Explanation
In this example, the goal is to remove the protocol from a list of URLs. To remove the protocol from a URL, we need to remove the first part of the URL. Protocols typically look like this:
- http://
- https://
- sftp://
Notice that all protocols end with a double slash ("//"). In the current version of Excel, the easiest way to do this is with the TEXTAFTER function. In older versions of Excel, you can use a formula based on the MID and FIND functions. Both options are explained below.
TEXTAFTER function
The TEXTAFTER function returns the text that occurs after a given delimiter. TEXTAFTER supports many options, but for this problem, we only need to provide the first two arguments:
=TEXTAFTER(text,delimiter)
- Text: the text string to process.
- Delimiter: the place at which to split the text.
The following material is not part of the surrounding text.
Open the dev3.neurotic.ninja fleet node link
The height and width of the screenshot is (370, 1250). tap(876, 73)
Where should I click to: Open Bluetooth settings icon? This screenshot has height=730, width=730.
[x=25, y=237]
To remove all text up to and including the double slash, we can use the TEXTAFTER function like this:
=TEXTAFTER(B5,"//")
As the formula is copied down the table, it extracts the text that occurs after the double slash ("//"). The result is the original URL without the protocol.
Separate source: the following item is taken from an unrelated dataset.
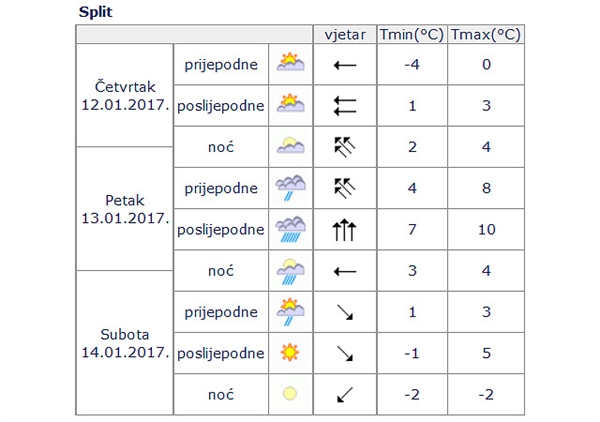
Task: Select Saturday night southwest wind arrow
Action: tap(345, 394)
Want to learn more about TEXTAFTER? Check out our guide: How to use the TEXTAFTER function.
Legacy Excel
In an older version of Excel without the TEXTAFTER function, you can remove the protocol from a URL with a formula based on the MID function and the FIND function like this:
=MID(B5,FIND("//",B5)+2,LEN(B5))
The core of this formula is the MID function, which extracts the text in a URL starting with the character after "//", and ending with the character before the trailing slash ("/"):
=MID(text,start_num,num_chars)
The text is the URL in cell B5. The start_num is calculated using the FIND function like this:
FIND("//",B5)+2
FIND returns the position of the double slash ("//") in the URL as a number. With the text "https://www.domain.com" in cell B5, FIND returns 9. We don't want to start extracting at character 9 however, we want to skip the double slash ("//") altogether, so we add 2 to the result from FIND which results in 11. This is the value used for start_num. At this point, we have:
=MID(B5,11,LEN(B5))
To provide a value for num_chars, we use the LEN function, which returns a count of all the characters in B5, which is 22. Using the LEN function like this is a shortcut, designed to simplify the formula. LEN will return 22, which is greater than the number of characters that remain. However, when num_chars exceeds the remaining string length, MID will simply extract all remaining characters. Using LEN to provide num_chars is an easy way to give MID a number that is always large enough, without the trouble of calculating exactly how many characters remain. Dropping in the value returned by the LEN function, we now have a formula that looks like this:
=MID(B5,11,22) // returns "www.domain.com"
The MID function begins extracting at character 11 and extracts all remaining text. The final result is "www.domain.com".